WLCG-AuthZ-WG / common-jwt-profile

A repo for the WLCG Common JWT profile document
3 stars 8 forks source link

Scope of storage capabilities is ambiguous for SEs with tape storage #26

Open slithy opened 1 year ago

slithy commented 1 year ago

Scope of storage.read and storage.stage

As discussed at WLCG DOMA BDT Meeting (April 2023), CHEP (May 2023) and ATLAS S&C week (June 2023):

In the common-jwt-profile document, the scope of the storage.read and storage.stage capabilities should be amended:

Related questions

slithy commented 1 year ago

Pull request to address the first point above: https://github.com/WLCG-AuthZ-WG/common-jwt-profile/pull/27

abh3 commented 1 year ago

Some additional ambiguity. Say you have a system that may trigger a stage when a client attempts a read. However, the client does not have "stage" as a claim. What happens next is ambiguous. If you want a transparent system then read implies stage. However, if you want to prevent clients from staging files simply because they want to read them then you really want them to have a stage claim.
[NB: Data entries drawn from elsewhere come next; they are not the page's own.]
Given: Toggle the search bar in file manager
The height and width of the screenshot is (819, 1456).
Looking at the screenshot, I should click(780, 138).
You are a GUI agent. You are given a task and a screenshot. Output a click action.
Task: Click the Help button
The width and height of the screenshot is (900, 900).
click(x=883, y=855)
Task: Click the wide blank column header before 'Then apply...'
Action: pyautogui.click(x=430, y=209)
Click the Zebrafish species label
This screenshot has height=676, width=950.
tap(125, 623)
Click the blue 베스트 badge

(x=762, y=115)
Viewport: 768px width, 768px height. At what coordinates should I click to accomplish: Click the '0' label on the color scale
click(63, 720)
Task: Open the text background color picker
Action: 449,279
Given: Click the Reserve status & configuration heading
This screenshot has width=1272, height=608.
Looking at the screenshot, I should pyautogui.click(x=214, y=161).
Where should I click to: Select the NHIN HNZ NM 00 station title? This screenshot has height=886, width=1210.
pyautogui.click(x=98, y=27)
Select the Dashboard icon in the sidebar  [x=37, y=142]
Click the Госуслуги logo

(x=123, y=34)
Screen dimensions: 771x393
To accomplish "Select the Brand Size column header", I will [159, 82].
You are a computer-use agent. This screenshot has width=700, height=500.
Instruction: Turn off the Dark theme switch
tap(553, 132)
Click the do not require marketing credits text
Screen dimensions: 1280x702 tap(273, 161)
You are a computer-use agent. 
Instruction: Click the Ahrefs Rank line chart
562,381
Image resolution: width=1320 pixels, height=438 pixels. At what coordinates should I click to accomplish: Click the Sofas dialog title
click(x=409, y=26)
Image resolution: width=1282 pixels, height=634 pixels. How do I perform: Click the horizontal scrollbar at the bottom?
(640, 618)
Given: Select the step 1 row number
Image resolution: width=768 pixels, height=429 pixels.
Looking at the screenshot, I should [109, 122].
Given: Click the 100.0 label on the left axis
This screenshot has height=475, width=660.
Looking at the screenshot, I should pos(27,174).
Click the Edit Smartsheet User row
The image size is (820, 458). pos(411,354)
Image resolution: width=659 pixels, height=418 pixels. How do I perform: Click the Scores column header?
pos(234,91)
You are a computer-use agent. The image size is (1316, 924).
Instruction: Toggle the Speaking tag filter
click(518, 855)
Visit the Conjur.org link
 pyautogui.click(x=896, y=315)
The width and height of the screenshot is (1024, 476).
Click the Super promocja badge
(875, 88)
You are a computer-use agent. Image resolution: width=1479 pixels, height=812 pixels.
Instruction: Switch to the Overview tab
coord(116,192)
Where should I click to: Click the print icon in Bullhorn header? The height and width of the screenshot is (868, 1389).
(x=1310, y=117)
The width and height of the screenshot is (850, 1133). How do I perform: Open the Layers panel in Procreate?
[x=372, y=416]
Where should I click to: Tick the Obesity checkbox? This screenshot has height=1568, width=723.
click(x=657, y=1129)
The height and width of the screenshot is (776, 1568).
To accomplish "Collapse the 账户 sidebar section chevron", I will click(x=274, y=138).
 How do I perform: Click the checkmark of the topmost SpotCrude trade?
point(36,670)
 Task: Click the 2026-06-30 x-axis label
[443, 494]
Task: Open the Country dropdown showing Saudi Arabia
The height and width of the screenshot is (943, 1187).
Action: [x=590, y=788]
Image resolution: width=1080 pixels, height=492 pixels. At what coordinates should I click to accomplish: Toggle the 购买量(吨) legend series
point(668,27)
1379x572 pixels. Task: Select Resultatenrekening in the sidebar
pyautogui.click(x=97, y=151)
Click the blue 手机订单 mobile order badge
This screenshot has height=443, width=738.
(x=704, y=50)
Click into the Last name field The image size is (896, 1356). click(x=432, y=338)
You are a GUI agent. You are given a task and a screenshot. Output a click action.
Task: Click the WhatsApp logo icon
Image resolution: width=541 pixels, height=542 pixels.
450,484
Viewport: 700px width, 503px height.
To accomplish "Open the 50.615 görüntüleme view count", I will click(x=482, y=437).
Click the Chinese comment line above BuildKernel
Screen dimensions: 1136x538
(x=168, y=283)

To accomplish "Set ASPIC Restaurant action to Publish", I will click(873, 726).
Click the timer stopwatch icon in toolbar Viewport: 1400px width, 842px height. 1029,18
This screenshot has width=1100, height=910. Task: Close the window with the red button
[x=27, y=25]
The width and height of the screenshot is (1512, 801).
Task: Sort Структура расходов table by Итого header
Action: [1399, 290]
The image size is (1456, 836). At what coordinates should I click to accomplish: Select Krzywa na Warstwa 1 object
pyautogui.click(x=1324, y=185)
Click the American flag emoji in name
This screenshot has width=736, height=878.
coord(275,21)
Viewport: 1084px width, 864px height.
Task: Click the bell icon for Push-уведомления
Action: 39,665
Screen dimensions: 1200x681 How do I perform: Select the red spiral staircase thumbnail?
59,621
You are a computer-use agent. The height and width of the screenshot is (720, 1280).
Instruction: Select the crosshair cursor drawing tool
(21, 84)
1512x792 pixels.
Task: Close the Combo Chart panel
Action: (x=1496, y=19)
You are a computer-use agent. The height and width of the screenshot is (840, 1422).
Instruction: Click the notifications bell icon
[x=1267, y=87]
for stage followed by abort and evict. It would seem reasonable that if the client staged the file the client should also have the ability to abort the stage as well as evict the file. However, that is not clear when you consider the transparency point raised above.

Pin and unpin certainly should be separate from "stage" as it represents additional resource usage. However, as above if a client has pin privileges is unpin only w.r.t. to files the client pinned or all files?

I am in favor that a site can implement restrictions that are more severe than ones in a token and the site's policy should override the token's claims. Not doing so essentially says a site has surrendered complete control to the token issuer. I doubt many sites would accept that.

As for bulk requests I've seen it implemented in three ways -- two that you mention, the third is the request fails on the first failure encountered even when subsequent requests would succeed (i.e. partial failure). The reasoning is that recovery is much easier using the third scenario.

paulmillar commented 1 year ago

I also understand that dCache has implemented stage and read as separate capabilities (correct me if I am wrong).

dCache currently has only partial support for storage.stage. It treats storage.stage as a synonym for storage.read (as per the spec) but storage.stage does not authorise staging of that file. Instead, the existing stage authorisation processes are enforced.

paulmillar commented 1 year ago

At the DOMA meeting there was some discussion about whether claims in a token can override ACLs in the namespace. In particular, if a directory is set to prohibit deletion, should a token be able to override this? SE managers seem uneasy with this idea.

I find this comment rather strange.

As I understand it, the point of explicit AuthZ is to delegate AuthZ decisions (for some subtree within the namespace) to the VO. If the token says the bearer is authorised to delete a particular file then the storage system should honour that statement and delete the file when so requested.

Having the storage system overriding the VO's AuthZ decision dilutes the benefits from adopting explicit AuthZ.

beer4duke commented 6 months ago

Having the storage system overriding the VO's AuthZ decision dilutes the benefits from adopting explicit AuthZ.

Experiments define some SLAs directly with every storage endpoint like: for example never allow RAW data deletion at T0.

As the Storage endpoints are ultimately responsible for hosted data integrity: having VO's AuthZ decision overriding Storage endpoint SLAs revokes Storage endpoint responsibility for all its data.

But in case of deletion incident we all know that the storage endpoint will be blamed as usual and will have to spend expensive operations time to restore as much as it can.

I would not call this decision dilution but a mutually beneficial safety net.

paulmillar commented 6 months ago

I think this is an important point, and something that (I think) should be clarified and stated very clearly and explicitly.

A specific example scenario would be:

If a site is under some kind of commitment (SLA/MoU) to never delete certain data and a request comes in to delete said data, with a token (from the VO) that authorises that operation, what is the correct behaviour of the storage?

I think this generalises naturally to a broader question: are sites under any kind of MoU or SLA that could be in conflict with that site supporting tokens with explicit AuthZ statements?